If every answer is “keep your hands up and fight”, then many of those problems are never addressed.
This is where the instructor’s limits can quietly become the student’s curriculum.
They teach the syllabus. They repeat the drills. They use the language they were given. And because they have never been shown how to step outside that frame, the curriculum itself begins to define what they believe self-protection is.
That frame can become even tighter when the instructor is tied to a syllabus that must be followed exactly. If grades, recognition, and belonging are all built around repeating the same material in the same way, there may be little room to ask whether the method serves a different purpose.
The curriculum becomes the boundary, and anything outside it begins to feel like a departure from the art itself.
This is not the same as building a method around self-protection.
It is retrofitting.
The training and habits already exist. The preferred answers already exist. The instructor then tries to make them fit a context they may not have been designed for.
Sometimes that works.
Often, it does not.
And when it doesn’t, the student is left with a false picture of what they are being prepared for.
This is not unique to one style. It happens whenever an instructor takes the part of karate they know best and treats it as the whole answer.
Every instructor has a lens.
The danger is forgetting that it is only a lens.
Self-protection has to begin with the problem, not the instructor’s preferred answer. The situation matters. So does the student, the likely threat, the possibility of escape, and the consequences that may follow.
A child being bullied does not have the same needs as an adult facing a sudden assault. A person being grabbed does not face the same problem as someone choosing to stay in a consensual fight.

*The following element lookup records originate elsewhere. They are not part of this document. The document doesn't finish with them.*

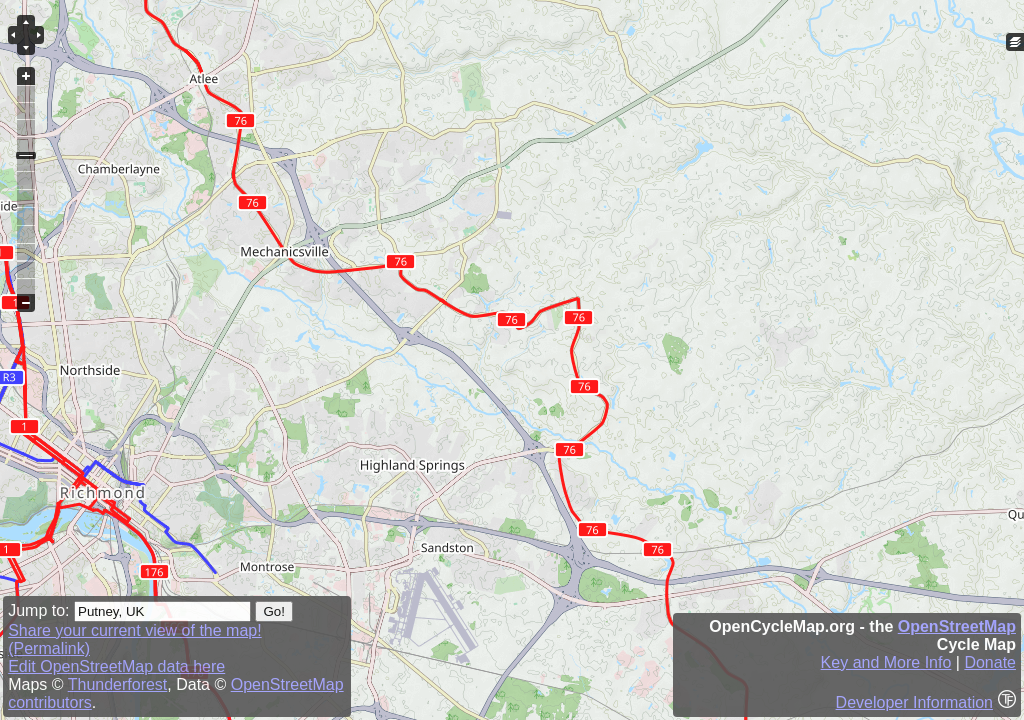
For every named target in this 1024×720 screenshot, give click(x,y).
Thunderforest (118, 684)
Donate (990, 662)
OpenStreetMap (957, 626)
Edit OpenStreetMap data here (116, 666)
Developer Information (914, 702)
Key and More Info (886, 662)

The context changes, and if the context changes, the answer should change too.
Respecting our teachers does not mean freezing their answers in place. We can value what we were given and still recognize its limits.
Sometimes the most honest thing an instructor can say is, “This is what I was taught, but it is not enough by itself.”
That is not weakness.
It is responsibility.
Because the point is not to protect our own method from questioning.
The point is to protect the student.
If what we teach is truly for self-protection, then we have to be willing to look beyond what we were taught, beyond what we prefer, and beyond what worked for us.
Otherwise, we are not really teaching the student what they need.
We are teaching them the boundaries of our own knowledge, and calling it self-defense.